WHAT YOU ARE ASKED TO DO:
Copy out, from the data below, each line in which the word "agent" occurs.

EXTRACTED MATERIAL:
-- Opening Marker --

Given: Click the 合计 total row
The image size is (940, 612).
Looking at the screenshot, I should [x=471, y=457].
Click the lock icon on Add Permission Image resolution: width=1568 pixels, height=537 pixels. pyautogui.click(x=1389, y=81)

-- Closing Marker --
-- Opening Marker --

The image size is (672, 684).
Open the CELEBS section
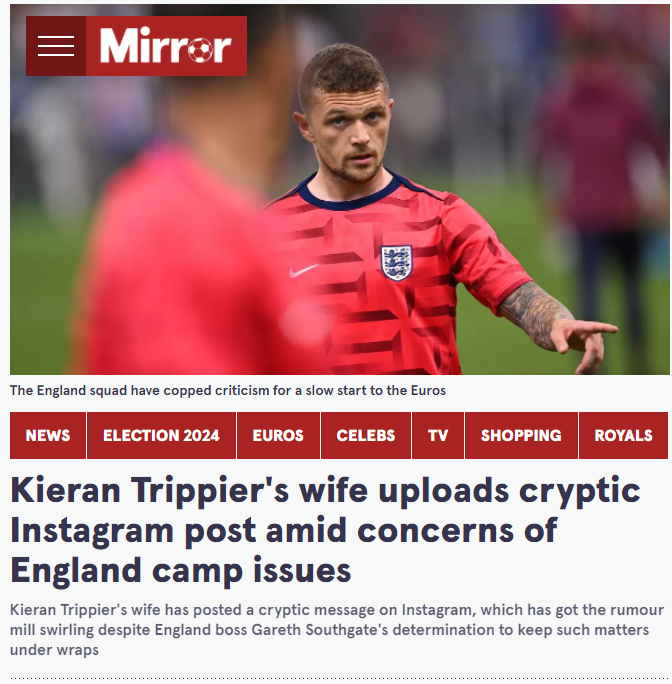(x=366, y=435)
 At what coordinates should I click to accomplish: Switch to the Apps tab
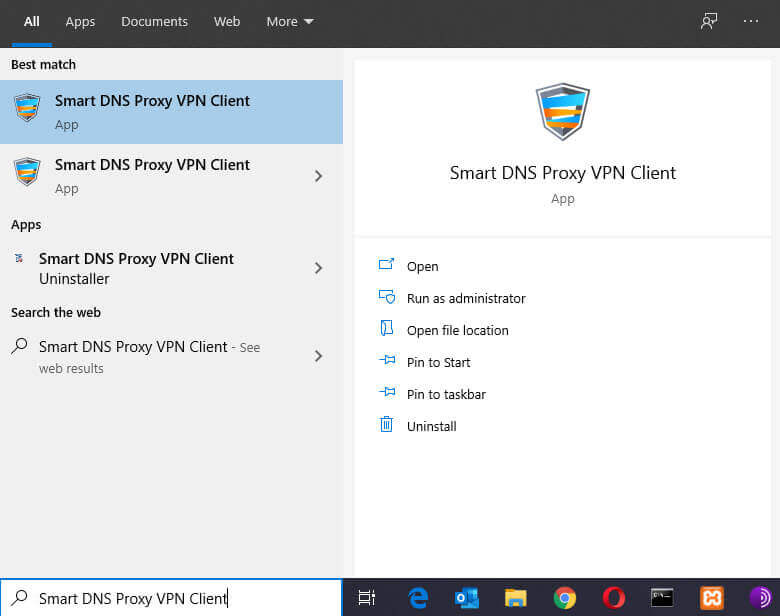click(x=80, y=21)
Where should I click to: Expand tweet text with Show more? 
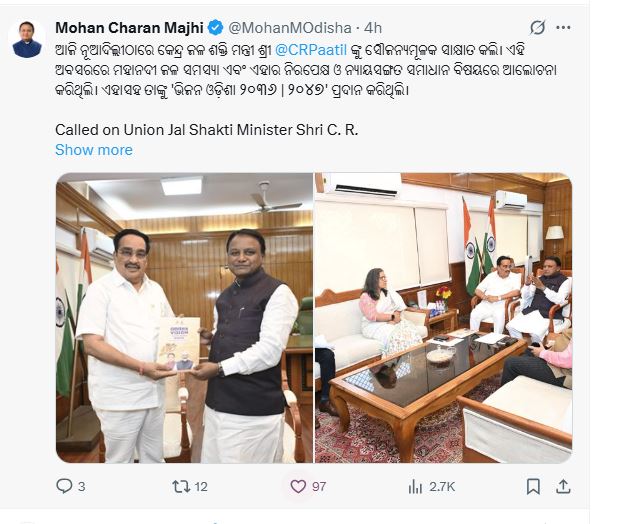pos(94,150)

-- Closing Marker --
-- Opening Marker --

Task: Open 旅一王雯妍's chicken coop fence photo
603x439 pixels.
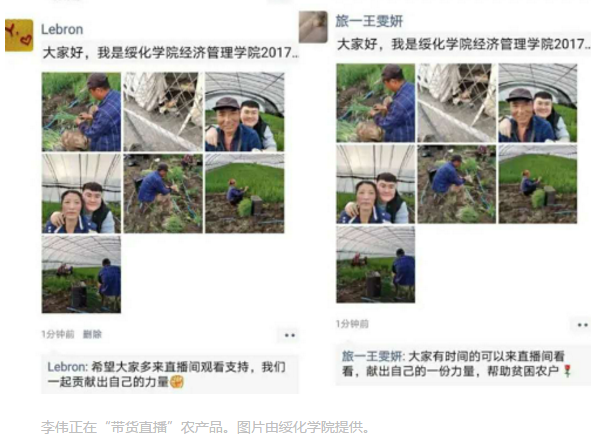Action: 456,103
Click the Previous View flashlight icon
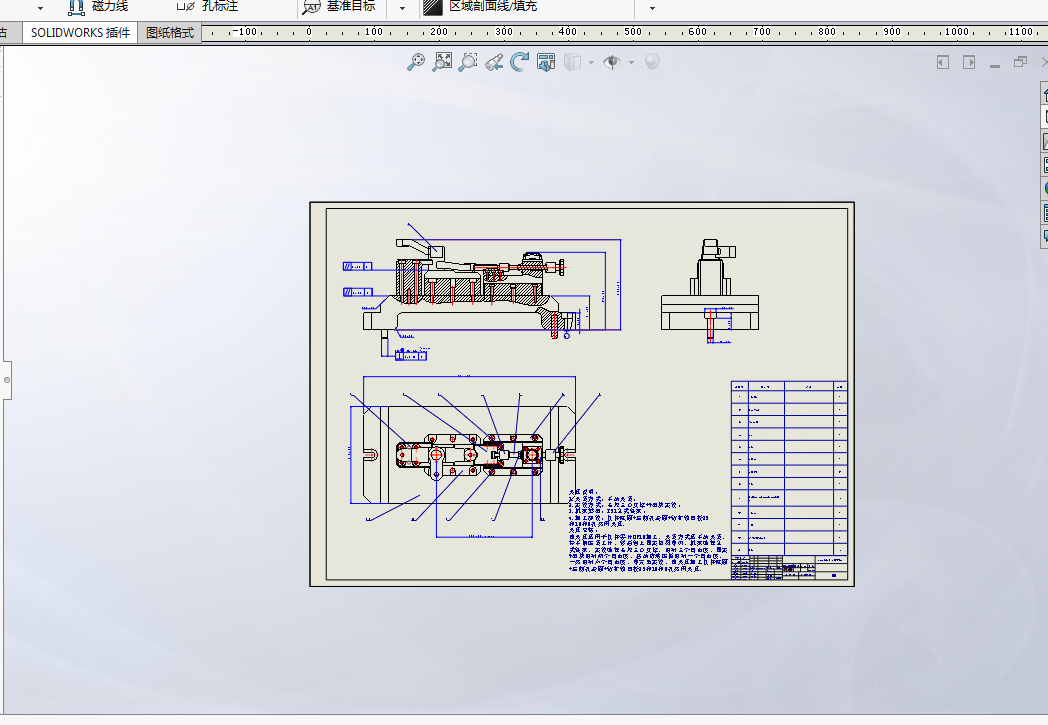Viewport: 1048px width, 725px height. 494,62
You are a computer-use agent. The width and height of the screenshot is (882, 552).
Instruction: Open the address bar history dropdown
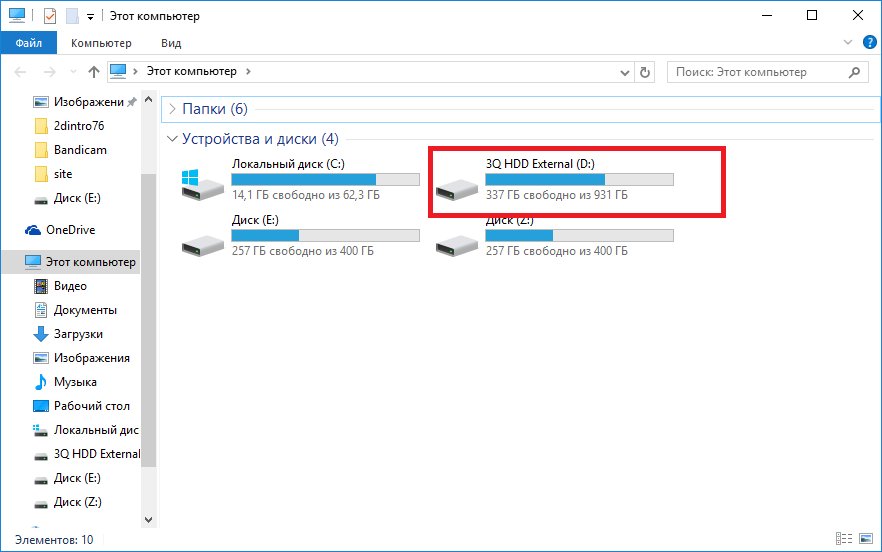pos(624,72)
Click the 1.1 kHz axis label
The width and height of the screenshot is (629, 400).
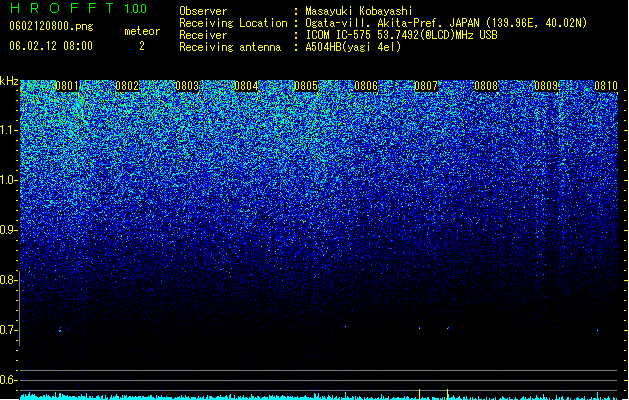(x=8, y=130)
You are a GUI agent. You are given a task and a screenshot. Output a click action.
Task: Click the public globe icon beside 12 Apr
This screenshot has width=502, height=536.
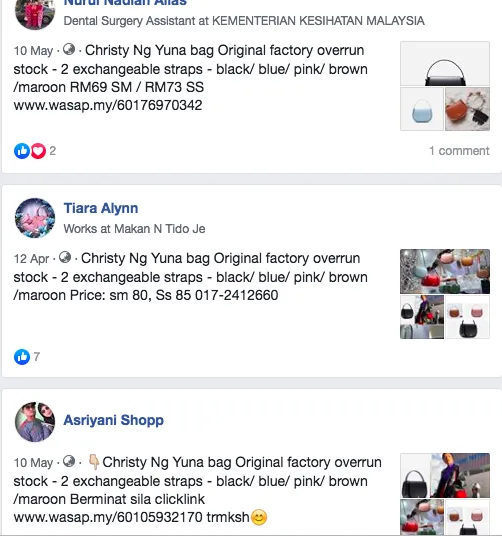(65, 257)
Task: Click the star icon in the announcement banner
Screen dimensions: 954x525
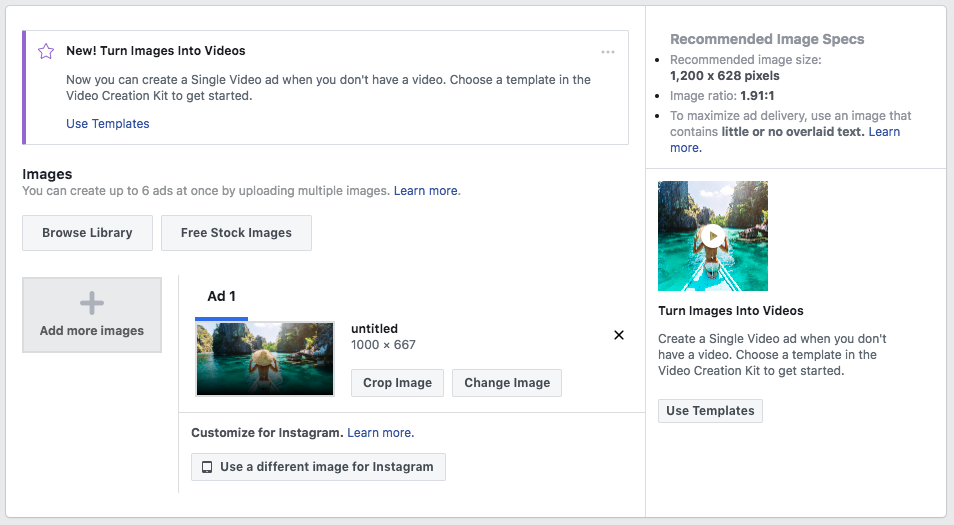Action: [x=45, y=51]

-- Closing Marker --

ANSWER TO THE PROBLEM:
You are a computer-use agent. The width and height of the screenshot is (882, 552).
You are a GUI agent. You are given a task and a screenshot. Output a click action.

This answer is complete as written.